START Stored data
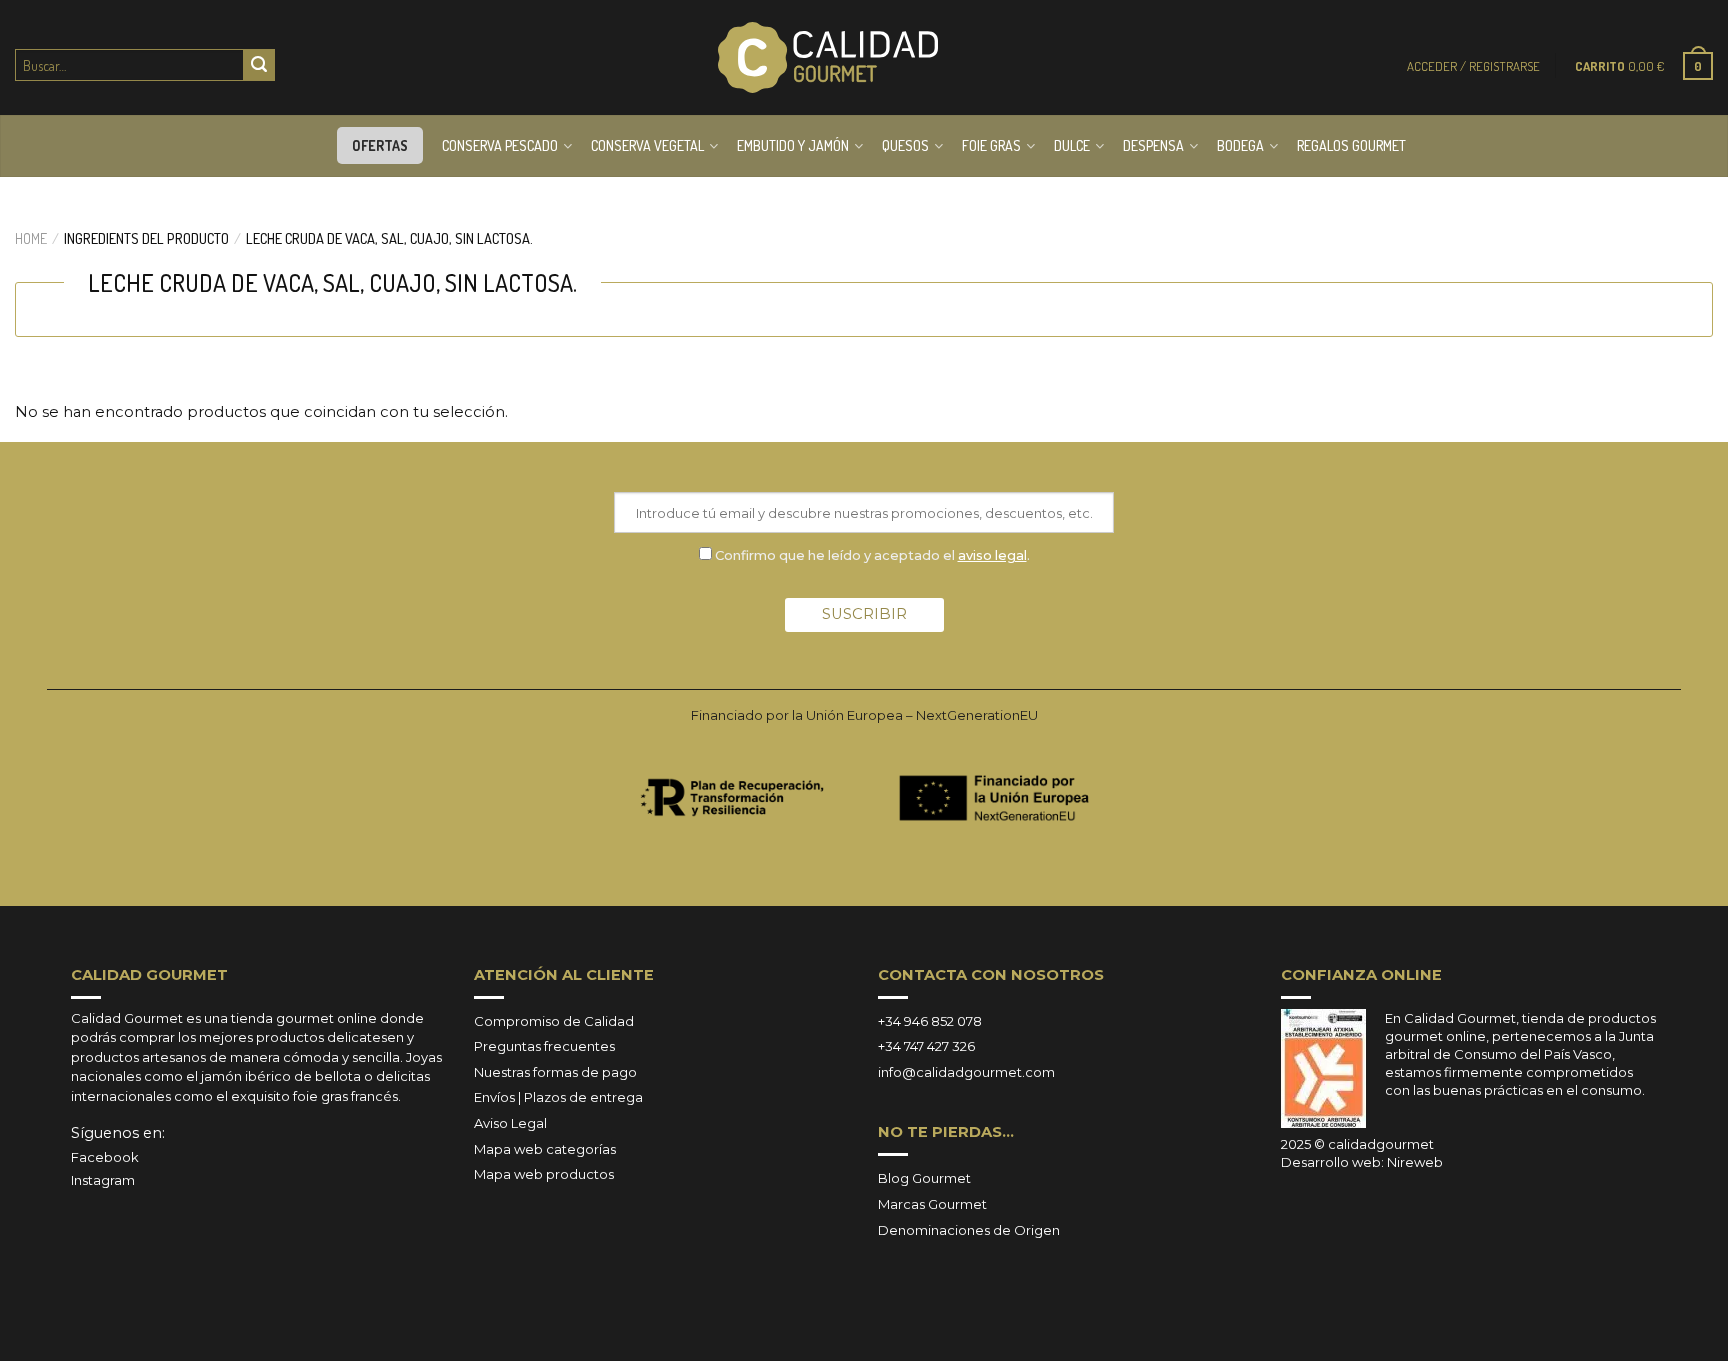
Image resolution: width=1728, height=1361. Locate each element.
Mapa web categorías (545, 1149)
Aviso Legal (510, 1123)
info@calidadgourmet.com (966, 1072)
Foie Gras (991, 145)
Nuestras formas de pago (555, 1072)
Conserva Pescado (500, 145)
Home (31, 238)
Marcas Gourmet (932, 1204)
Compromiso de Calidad (554, 1021)
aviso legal (992, 555)
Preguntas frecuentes (544, 1046)
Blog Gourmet (924, 1178)
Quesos (905, 145)
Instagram (103, 1180)
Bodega (1240, 145)
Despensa (1153, 145)
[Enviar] (259, 65)
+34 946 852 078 (930, 1021)
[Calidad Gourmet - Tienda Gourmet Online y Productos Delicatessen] (828, 58)
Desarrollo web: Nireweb (1362, 1162)
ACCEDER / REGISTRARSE (1473, 66)
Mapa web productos (544, 1174)
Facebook (105, 1157)
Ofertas (380, 145)
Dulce (1072, 145)
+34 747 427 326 (926, 1046)
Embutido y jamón (793, 145)
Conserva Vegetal (647, 145)
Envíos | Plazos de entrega (558, 1097)
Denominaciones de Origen (969, 1230)
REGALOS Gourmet (1351, 145)
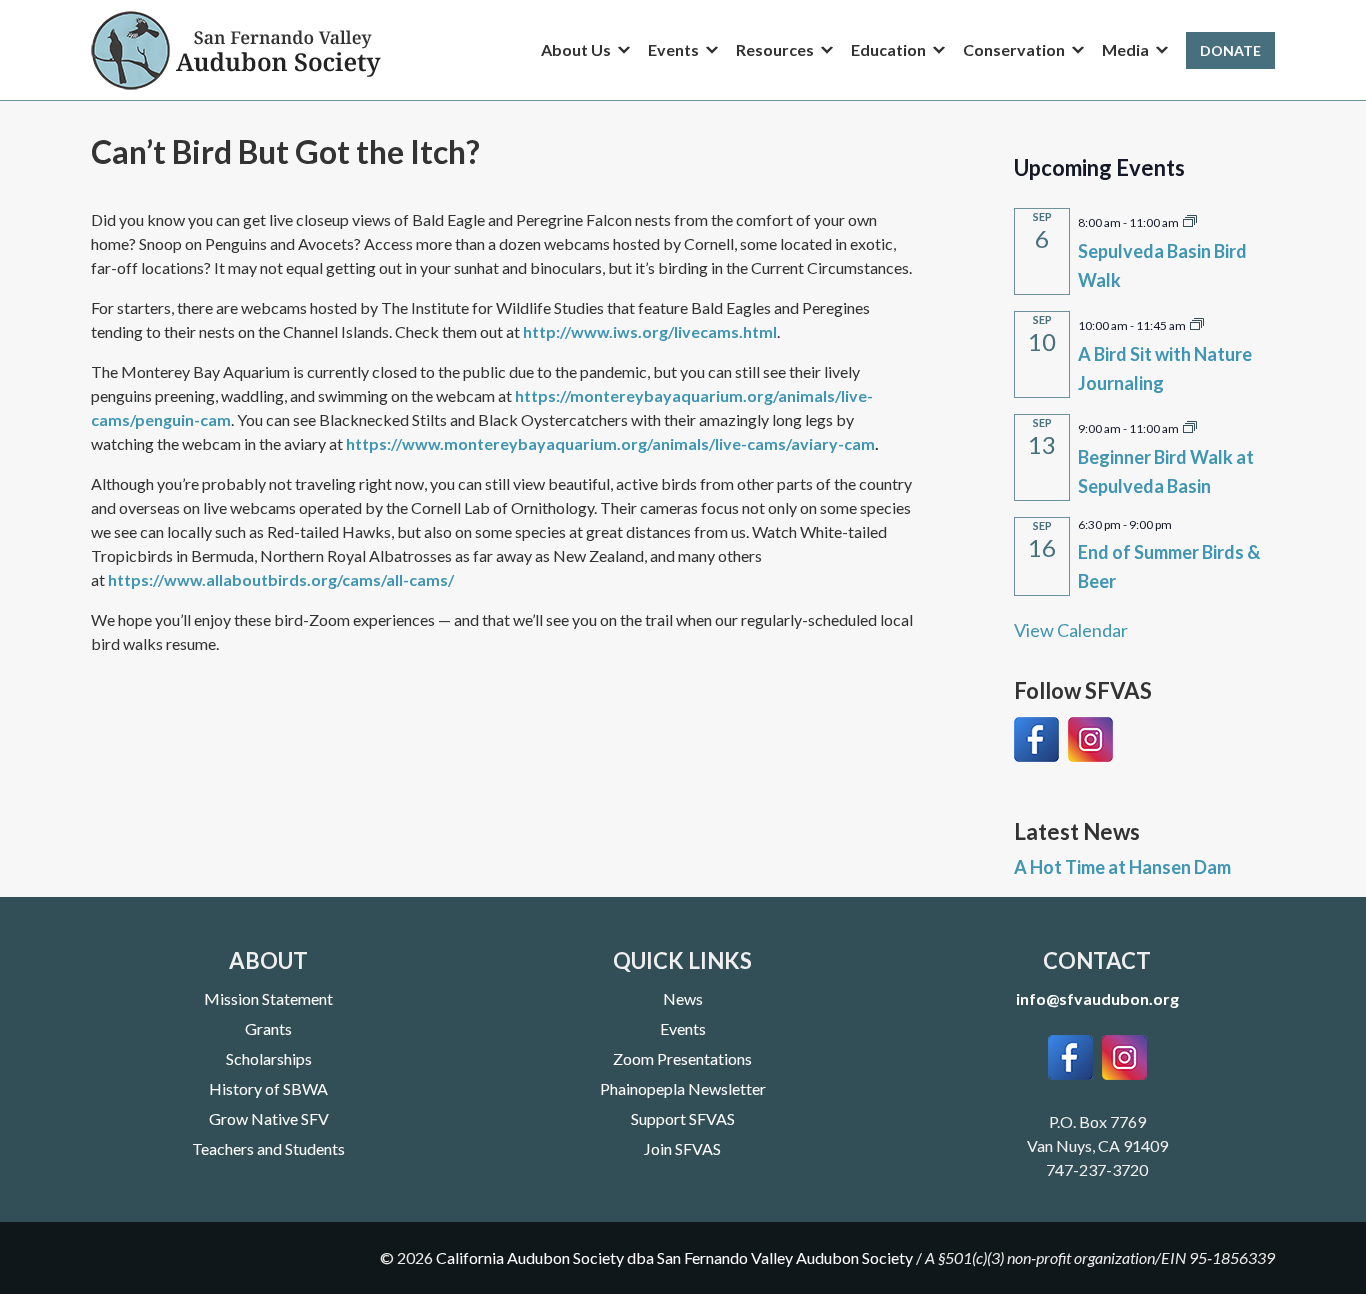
END Stored data
» **What the task requires**
The answer must consist solely of the lines from the one with "326 (926, 1046)" through the final line of the data, each reproduced exactly and with pictures omitted.

» **Output below**
+34 747 427 326 (926, 1046)
Embutido y jamón (793, 145)
Conserva Vegetal (647, 145)
Envíos | Plazos de entrega (558, 1097)
Denominaciones de Origen (969, 1230)
REGALOS Gourmet (1351, 145)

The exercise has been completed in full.